## To do
When you output the records, match them exactly and omit any picture they include.

*** Opening Given records ***

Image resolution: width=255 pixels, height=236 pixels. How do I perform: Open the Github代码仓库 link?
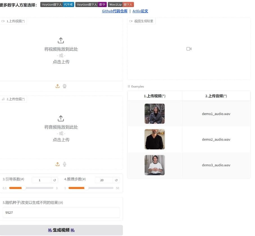[115, 11]
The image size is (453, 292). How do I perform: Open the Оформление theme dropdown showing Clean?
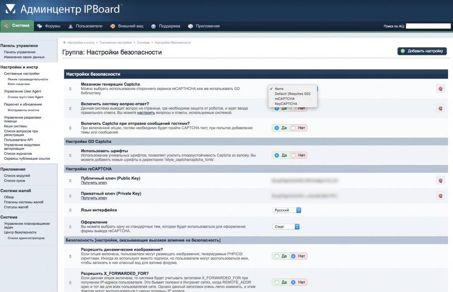[x=286, y=226]
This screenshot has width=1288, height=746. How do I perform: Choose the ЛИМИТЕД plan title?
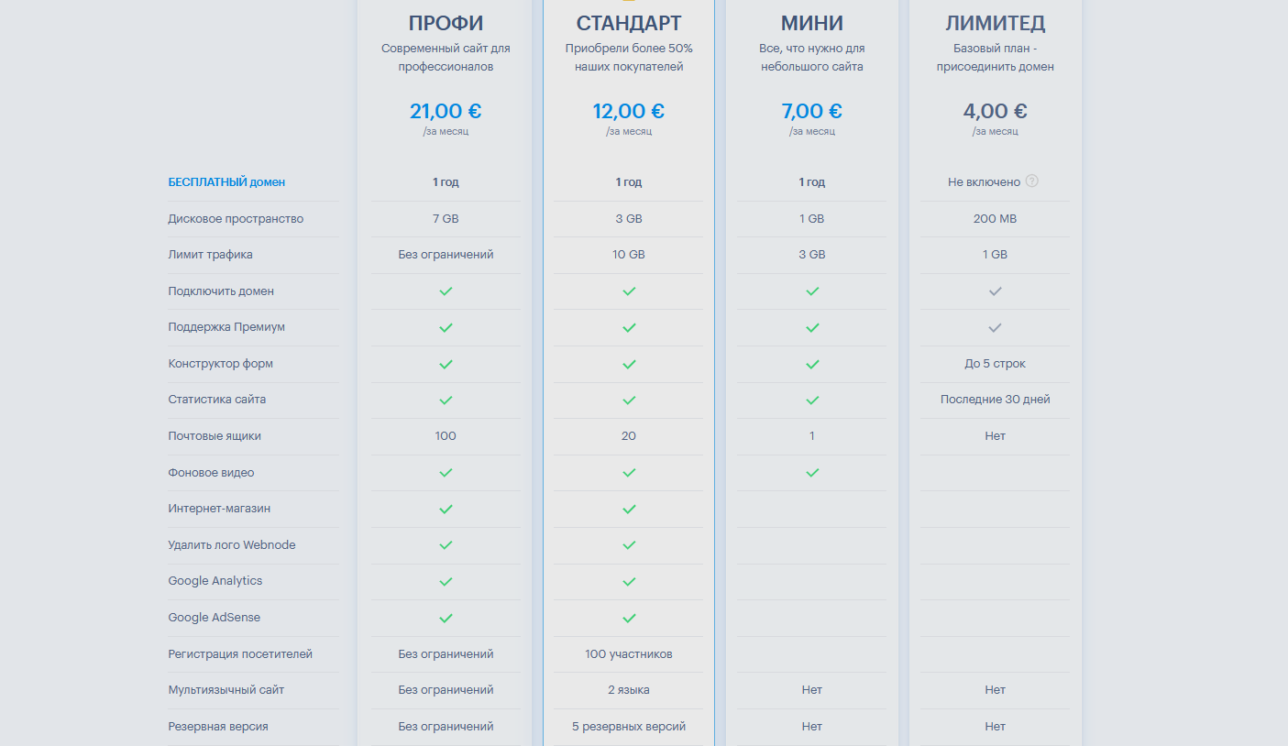pos(996,23)
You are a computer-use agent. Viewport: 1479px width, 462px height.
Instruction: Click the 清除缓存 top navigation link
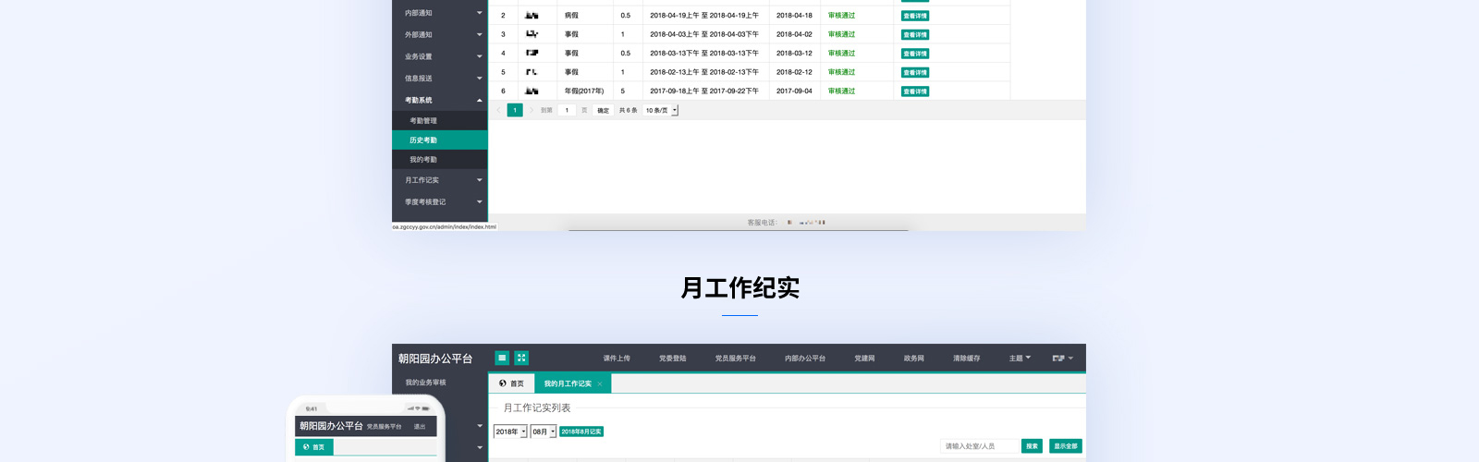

*** Closing Given records ***

## Expected output
Image resolution: width=255 pixels, height=236 pixels. How do I perform: Open the Github代码仓库 link?
[115, 11]
The image size is (453, 292). How do I perform: Open the Оформление theme dropdown showing Clean?
[x=286, y=226]
This screenshot has width=1288, height=746. How do I perform: Choose the ЛИМИТЕД plan title?
pos(996,23)
You are a computer-use agent. Viewport: 1479px width, 462px height.
Instruction: Click the 清除缓存 top navigation link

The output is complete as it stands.